A designated pharmacist should be available to provide advice and input into anaesthetic and preoperative assessment. This level of input may range from ad hoc advice through to designated preoperative assessment pharmacists, preferably with prescribing rights, who can undertake medicines reconciliation, produce perioperative medication plans and provide specialist advice.
There should be funding and arrangements for study leave such that all consultants and career grade staff who have any responsibility to provide anaesthesia for children are able to participate in relevant CPD that relates to paediatric anaesthesia and resuscitation and to their level of specialty practice. Individual CPD requirements should be jointly agreed during the appraisal process.
The establishment of regional networks for paediatric anaesthesia should facilitate joint CPD and refresher training in paediatric anaesthesia and resuscitation. Where appropriate, joint appointments may be considered, allowing designated anaesthetists from non-specialist centres a regular commitment within a specialist centre in order to maintain and develop skills.
Hospitals should define the extent of elective and emergency surgical provision for children, and the thresholds for transfer to other centres.
Each hospital should have a multidisciplinary committee for paediatric care to formulate and review provision. This committee should involve anaesthetists, paediatricians, surgeons, emergency department representatives, senior children’s nurses, managers and other professionals, such as paediatric pharmacists. In some hospitals, this will also include PICU physicians.

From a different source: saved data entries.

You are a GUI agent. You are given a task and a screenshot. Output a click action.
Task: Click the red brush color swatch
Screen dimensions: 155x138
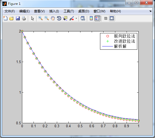(x=73, y=20)
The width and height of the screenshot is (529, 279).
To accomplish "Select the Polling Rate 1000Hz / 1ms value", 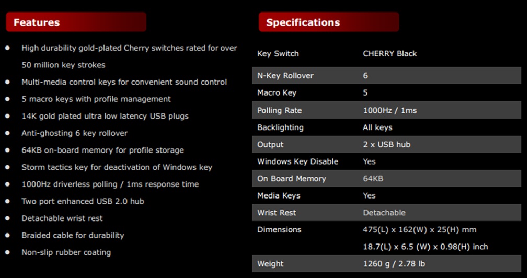I will click(390, 111).
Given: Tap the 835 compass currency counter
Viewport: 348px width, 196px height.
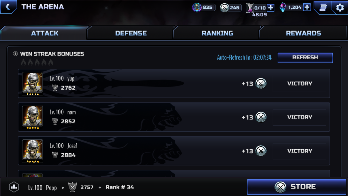Looking at the screenshot, I should point(204,7).
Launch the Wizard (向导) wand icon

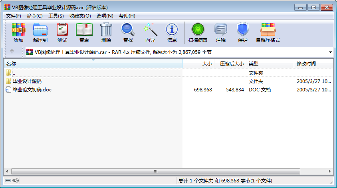point(150,33)
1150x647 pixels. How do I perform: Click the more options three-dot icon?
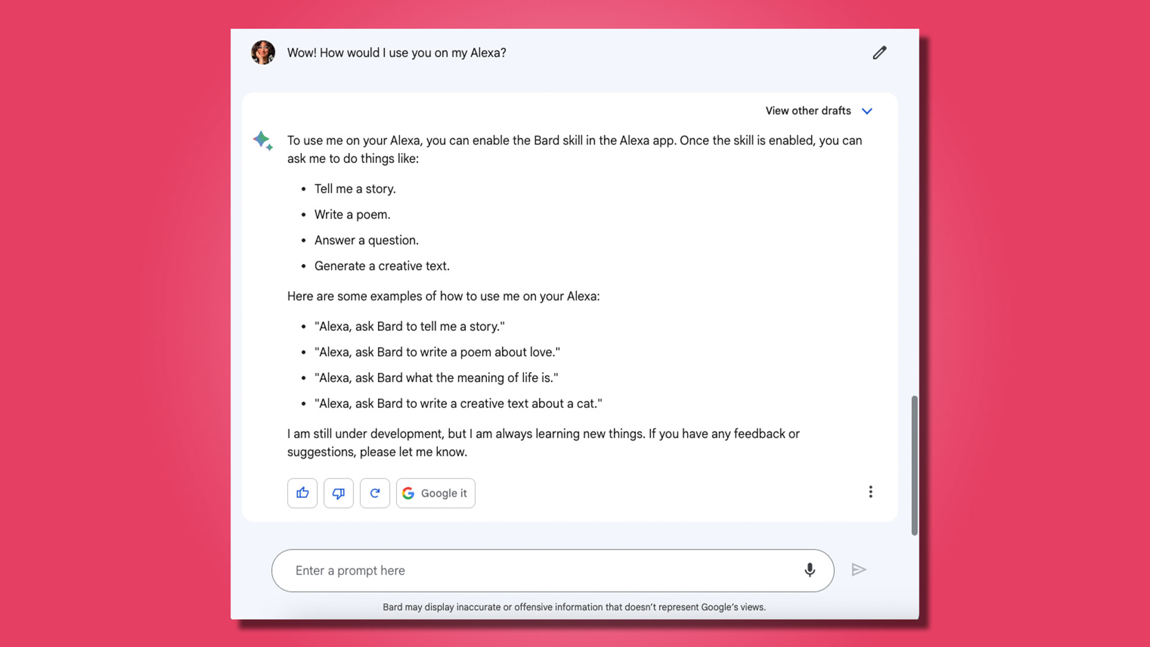tap(870, 492)
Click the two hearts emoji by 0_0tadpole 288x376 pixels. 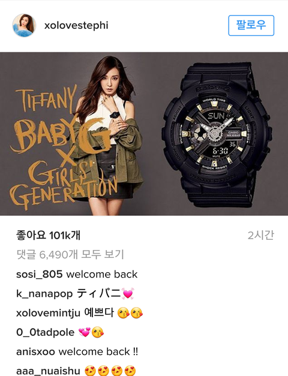[x=85, y=332]
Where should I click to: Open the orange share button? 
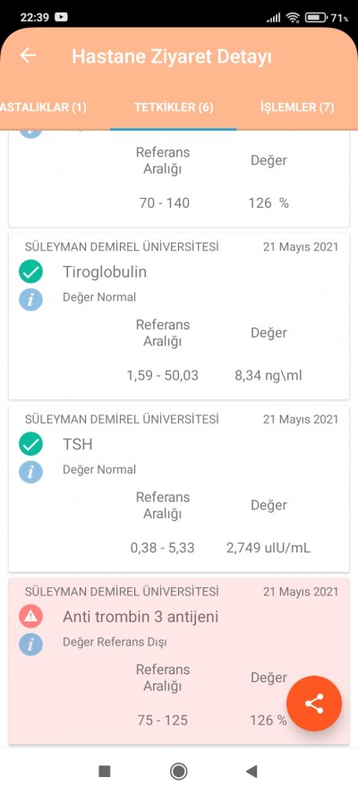314,704
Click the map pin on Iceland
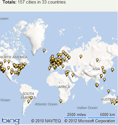118x125 pixels. (x=44, y=51)
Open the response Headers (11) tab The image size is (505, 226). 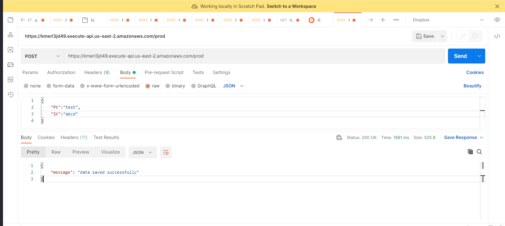74,137
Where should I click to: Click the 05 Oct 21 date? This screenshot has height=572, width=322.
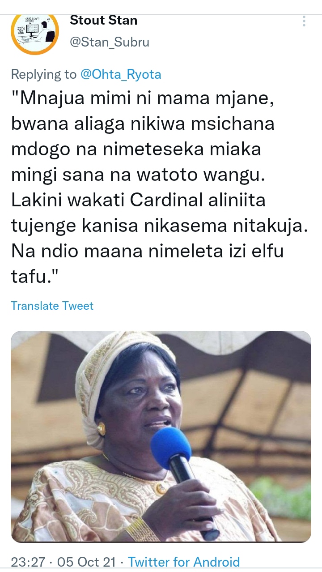coord(86,562)
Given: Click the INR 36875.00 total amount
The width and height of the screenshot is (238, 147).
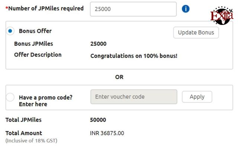Looking at the screenshot, I should (x=107, y=133).
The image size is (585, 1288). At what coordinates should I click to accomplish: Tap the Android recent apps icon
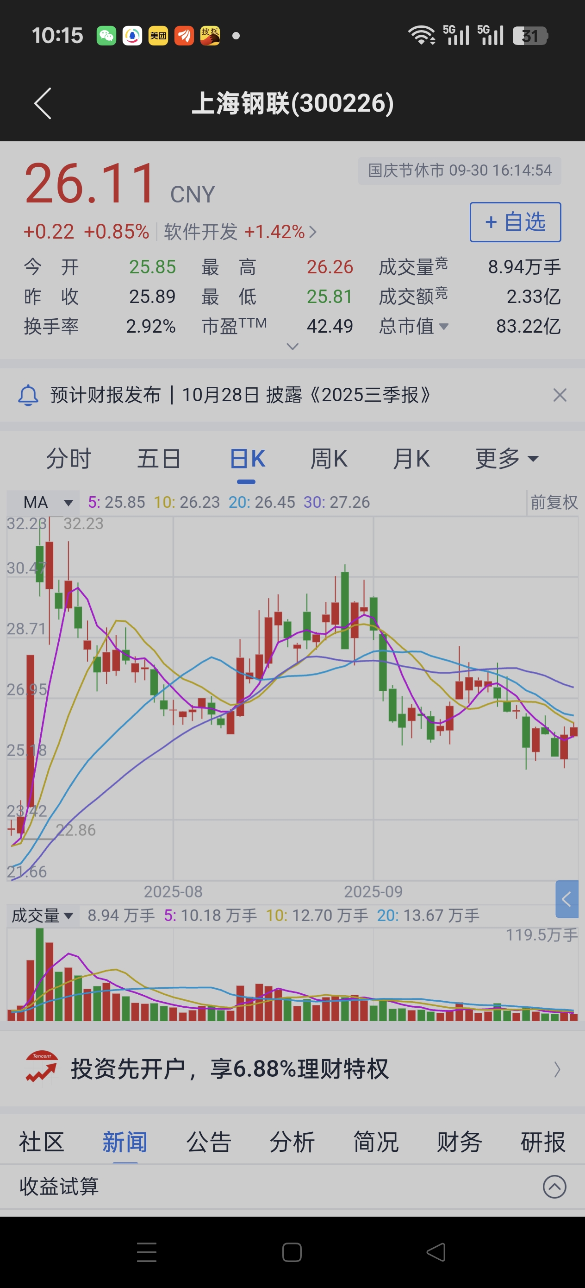[146, 1252]
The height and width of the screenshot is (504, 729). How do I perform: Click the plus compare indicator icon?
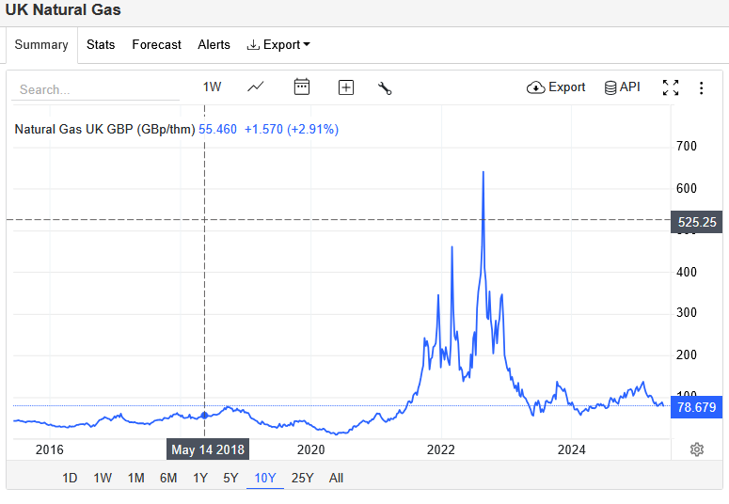[346, 87]
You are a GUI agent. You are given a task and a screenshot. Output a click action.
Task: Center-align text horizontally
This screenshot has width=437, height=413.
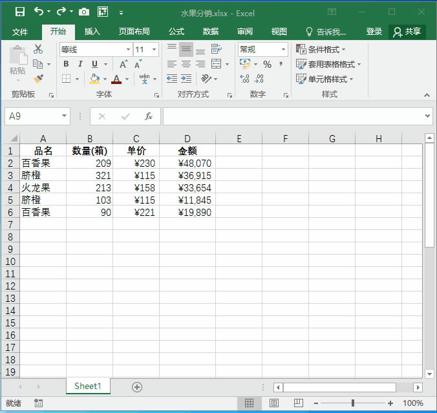[186, 64]
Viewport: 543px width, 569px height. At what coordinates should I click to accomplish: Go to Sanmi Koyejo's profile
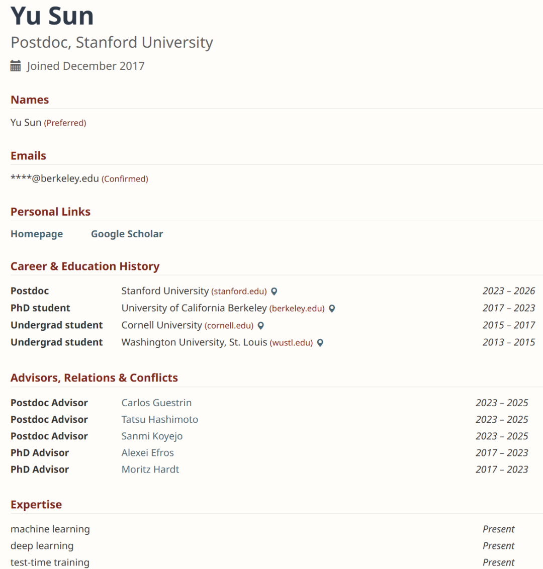point(152,436)
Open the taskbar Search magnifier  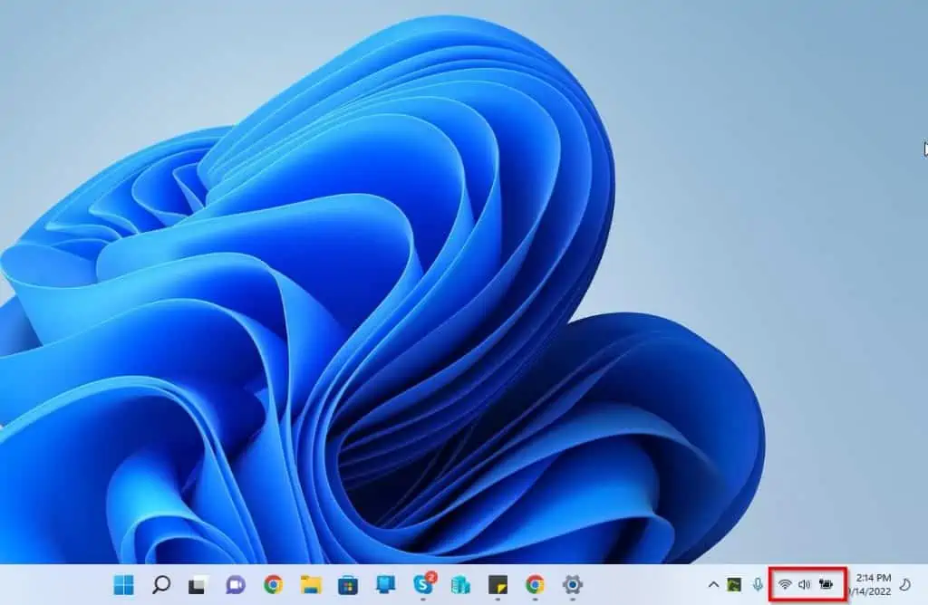161,585
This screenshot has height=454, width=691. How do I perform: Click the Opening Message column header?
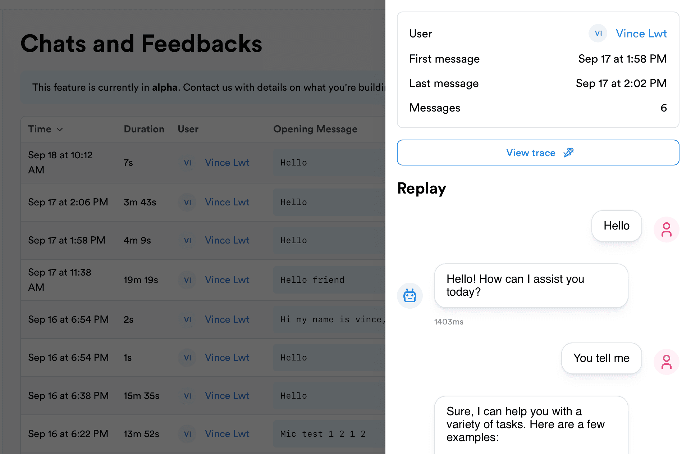tap(315, 129)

The multidisciplinary committee should be responsible for the overall management, governance and quality improvement of anaesthetic and surgical services for children, and should report directly to the hospital board.
The opinions of children, young people and their families should be sought in the design and evaluation of services and future planning.62
All hospitals that provide surgery for children and young people should have clear operational policies regarding who can anaesthetise children for elective and emergency surgery. This will be based on ongoing clinical experience, the age of the child, the complexity of surgery and the presence of any comorbidities. 8,15
In all centres admitting children, one anaesthetist should be appointed as clinical lead (see glossary) for paediatric anaesthesia. Typically, they might undertake at least one paediatric list each week and will be responsible for co-ordinating and overseeing anaesthetic services for children, with particular reference to teaching and training, audit, equipment, guidelines, pain management, sedation and resuscitation.